#### RECORD LIST ####
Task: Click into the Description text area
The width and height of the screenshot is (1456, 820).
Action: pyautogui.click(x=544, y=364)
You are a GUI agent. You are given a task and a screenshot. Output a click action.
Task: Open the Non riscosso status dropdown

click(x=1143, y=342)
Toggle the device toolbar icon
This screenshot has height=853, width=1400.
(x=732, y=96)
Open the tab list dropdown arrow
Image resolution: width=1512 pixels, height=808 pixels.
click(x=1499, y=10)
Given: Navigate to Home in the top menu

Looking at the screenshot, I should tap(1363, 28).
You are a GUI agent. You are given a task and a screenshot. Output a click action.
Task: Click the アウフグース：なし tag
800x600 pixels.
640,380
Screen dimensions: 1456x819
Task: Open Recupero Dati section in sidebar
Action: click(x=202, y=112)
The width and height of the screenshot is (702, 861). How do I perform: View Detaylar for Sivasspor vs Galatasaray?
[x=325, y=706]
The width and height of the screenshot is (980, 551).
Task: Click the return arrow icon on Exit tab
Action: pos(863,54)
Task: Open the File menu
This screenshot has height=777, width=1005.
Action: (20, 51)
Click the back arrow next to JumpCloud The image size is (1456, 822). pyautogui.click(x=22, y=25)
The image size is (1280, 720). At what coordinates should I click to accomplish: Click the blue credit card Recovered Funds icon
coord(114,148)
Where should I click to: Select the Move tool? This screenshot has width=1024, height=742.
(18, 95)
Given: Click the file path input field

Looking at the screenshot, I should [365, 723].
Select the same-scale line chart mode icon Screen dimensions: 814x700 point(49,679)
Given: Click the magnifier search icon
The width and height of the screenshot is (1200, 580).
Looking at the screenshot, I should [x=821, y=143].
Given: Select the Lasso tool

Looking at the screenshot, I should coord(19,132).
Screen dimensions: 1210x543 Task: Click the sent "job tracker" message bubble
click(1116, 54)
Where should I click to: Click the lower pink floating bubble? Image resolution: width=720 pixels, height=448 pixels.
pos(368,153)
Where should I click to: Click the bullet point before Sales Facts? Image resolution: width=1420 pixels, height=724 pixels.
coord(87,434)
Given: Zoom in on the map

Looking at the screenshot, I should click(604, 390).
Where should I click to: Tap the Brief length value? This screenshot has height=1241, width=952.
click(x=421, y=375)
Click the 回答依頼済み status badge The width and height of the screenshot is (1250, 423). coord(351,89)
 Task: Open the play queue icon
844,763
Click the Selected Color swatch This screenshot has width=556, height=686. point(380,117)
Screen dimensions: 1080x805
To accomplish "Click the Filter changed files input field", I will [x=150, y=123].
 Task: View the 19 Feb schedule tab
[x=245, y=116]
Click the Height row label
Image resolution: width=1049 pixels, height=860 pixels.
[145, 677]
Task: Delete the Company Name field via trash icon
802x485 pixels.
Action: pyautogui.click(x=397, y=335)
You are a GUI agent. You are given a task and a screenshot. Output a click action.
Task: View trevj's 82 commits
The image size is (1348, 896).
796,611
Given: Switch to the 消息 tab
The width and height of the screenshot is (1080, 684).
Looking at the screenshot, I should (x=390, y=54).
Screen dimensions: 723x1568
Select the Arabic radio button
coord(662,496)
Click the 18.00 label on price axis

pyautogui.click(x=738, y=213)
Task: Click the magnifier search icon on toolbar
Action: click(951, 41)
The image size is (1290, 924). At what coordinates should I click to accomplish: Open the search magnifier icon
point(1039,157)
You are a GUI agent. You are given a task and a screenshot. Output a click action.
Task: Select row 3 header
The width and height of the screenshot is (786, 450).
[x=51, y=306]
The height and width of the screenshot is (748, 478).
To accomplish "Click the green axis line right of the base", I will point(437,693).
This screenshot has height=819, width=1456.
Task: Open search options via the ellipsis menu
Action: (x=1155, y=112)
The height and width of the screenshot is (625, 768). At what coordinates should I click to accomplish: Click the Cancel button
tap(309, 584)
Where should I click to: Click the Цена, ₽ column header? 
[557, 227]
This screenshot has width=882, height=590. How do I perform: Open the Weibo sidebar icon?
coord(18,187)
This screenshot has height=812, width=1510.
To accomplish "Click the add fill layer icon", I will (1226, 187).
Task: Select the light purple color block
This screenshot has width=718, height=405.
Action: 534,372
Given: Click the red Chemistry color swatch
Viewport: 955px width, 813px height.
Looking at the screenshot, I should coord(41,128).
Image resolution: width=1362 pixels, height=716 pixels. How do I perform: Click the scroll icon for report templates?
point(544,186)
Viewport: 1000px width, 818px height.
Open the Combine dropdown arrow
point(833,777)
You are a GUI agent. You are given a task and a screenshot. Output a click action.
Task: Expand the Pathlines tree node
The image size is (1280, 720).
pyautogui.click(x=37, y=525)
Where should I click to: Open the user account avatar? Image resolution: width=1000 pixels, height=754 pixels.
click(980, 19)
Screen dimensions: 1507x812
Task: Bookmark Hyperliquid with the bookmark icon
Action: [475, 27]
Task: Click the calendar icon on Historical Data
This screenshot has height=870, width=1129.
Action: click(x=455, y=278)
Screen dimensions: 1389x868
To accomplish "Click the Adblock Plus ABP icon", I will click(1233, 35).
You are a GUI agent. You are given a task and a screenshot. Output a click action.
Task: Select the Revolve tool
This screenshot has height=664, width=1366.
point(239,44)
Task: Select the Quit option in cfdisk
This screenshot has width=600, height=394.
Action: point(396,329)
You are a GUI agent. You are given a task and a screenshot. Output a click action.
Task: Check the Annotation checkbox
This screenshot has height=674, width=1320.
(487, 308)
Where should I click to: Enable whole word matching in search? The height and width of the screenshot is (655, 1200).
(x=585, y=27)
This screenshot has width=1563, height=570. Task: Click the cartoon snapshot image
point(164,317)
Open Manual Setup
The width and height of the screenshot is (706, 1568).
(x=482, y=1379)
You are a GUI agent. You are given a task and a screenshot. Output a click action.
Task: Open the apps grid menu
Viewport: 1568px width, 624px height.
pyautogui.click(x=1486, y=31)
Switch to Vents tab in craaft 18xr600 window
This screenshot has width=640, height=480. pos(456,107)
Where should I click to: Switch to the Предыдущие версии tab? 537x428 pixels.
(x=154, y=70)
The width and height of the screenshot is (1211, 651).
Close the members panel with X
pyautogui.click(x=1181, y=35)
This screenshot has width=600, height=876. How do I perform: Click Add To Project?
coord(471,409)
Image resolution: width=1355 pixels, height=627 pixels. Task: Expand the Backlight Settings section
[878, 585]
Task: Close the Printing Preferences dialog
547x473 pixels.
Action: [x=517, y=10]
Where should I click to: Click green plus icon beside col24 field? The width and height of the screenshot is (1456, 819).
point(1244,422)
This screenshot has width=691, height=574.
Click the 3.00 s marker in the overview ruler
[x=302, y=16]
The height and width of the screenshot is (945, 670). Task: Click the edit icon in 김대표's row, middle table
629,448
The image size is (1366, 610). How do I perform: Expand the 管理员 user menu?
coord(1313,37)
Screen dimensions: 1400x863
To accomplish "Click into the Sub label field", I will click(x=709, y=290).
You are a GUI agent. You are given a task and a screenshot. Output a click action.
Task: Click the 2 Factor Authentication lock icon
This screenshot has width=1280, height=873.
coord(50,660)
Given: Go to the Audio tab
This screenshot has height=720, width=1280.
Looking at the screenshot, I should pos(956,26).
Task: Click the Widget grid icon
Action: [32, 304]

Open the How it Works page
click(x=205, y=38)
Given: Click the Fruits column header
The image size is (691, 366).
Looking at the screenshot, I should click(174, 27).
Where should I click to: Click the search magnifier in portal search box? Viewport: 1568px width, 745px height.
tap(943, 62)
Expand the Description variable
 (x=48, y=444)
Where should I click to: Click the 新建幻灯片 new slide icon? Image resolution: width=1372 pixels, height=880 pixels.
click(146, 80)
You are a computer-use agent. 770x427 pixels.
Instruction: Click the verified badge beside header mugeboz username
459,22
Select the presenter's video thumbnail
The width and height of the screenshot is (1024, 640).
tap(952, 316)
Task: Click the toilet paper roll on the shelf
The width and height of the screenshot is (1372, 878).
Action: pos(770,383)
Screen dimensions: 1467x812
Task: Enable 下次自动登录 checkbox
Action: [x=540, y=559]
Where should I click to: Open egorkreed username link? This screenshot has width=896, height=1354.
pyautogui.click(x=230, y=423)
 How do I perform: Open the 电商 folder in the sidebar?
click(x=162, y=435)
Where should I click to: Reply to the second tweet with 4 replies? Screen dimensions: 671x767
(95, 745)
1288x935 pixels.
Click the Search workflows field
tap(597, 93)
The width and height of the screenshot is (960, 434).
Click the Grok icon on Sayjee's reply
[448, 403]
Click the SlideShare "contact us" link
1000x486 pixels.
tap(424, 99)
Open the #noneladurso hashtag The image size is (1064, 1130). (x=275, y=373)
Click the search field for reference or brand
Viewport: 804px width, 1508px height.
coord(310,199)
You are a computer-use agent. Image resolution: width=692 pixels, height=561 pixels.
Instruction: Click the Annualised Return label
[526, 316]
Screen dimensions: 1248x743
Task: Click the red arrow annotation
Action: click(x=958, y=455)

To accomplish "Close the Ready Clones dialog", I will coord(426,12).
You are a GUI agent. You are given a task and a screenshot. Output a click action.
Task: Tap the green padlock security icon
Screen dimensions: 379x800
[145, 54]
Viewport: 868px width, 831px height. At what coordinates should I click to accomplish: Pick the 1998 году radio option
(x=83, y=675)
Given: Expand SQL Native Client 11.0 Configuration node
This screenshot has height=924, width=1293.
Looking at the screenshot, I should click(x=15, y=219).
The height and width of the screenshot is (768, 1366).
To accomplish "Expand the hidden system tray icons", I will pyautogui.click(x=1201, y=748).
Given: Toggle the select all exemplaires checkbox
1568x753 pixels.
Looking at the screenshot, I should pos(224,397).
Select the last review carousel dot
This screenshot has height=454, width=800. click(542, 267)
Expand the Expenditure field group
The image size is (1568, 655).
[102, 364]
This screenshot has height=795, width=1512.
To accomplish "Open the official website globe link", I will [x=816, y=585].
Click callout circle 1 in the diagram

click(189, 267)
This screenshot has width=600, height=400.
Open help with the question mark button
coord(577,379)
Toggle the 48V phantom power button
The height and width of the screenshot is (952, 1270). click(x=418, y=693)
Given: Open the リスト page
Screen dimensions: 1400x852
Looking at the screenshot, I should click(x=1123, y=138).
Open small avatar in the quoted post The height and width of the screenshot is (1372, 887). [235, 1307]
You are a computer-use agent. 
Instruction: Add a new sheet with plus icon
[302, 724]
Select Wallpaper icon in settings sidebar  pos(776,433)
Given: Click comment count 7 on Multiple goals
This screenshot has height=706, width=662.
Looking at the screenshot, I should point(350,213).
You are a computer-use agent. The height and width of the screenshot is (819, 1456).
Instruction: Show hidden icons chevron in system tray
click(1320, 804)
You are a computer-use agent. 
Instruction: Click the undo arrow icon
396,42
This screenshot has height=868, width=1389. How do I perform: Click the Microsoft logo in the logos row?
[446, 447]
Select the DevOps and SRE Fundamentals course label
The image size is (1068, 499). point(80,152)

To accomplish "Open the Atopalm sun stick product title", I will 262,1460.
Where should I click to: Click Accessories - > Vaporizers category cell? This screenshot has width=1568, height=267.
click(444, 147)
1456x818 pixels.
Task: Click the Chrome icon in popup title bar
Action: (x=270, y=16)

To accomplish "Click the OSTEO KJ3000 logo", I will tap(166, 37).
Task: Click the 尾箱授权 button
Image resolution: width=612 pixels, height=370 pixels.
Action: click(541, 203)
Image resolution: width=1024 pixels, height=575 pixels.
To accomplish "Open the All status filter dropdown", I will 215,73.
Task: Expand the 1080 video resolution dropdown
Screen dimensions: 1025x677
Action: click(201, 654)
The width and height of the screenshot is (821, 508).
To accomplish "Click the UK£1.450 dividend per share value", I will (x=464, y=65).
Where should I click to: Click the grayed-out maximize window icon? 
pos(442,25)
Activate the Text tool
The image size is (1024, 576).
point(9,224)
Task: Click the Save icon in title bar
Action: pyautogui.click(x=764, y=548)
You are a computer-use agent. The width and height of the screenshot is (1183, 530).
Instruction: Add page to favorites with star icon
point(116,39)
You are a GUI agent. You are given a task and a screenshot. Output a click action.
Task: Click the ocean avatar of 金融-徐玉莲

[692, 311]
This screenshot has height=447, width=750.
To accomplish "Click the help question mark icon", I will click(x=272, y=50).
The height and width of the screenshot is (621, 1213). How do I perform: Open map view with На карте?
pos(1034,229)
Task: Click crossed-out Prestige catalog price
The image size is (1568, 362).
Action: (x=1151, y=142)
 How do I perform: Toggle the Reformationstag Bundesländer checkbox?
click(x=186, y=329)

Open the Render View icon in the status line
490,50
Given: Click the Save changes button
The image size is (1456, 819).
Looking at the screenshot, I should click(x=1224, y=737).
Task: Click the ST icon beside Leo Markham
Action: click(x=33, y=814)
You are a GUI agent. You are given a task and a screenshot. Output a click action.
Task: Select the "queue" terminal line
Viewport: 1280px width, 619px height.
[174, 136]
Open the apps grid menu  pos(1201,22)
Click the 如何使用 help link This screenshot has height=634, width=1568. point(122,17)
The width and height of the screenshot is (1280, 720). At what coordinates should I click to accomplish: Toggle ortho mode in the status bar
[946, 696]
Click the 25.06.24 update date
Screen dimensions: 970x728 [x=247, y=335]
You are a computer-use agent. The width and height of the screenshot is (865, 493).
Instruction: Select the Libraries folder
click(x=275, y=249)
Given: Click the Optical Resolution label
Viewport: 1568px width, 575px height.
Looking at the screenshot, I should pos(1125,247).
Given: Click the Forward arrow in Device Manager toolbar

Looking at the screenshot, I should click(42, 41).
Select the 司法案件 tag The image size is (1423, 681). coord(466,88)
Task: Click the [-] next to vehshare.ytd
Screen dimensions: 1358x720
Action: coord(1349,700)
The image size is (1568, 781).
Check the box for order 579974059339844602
####
• **AIM OF THE EXERCISE**
Output everything from the start of the records above down to and including the line that contains "Action: pyautogui.click(x=544, y=364)" as a Markdown table. Give it two columns, Row for the line number and Content for the line, and skip any blank lines.

• **EXERCISE ANSWER**
| Row | Content |
|---|---|
| 1 | Task: Click into the Description text area |
| 2 | The width and height of the screenshot is (1456, 820). |
| 3 | Action: pyautogui.click(x=544, y=364) |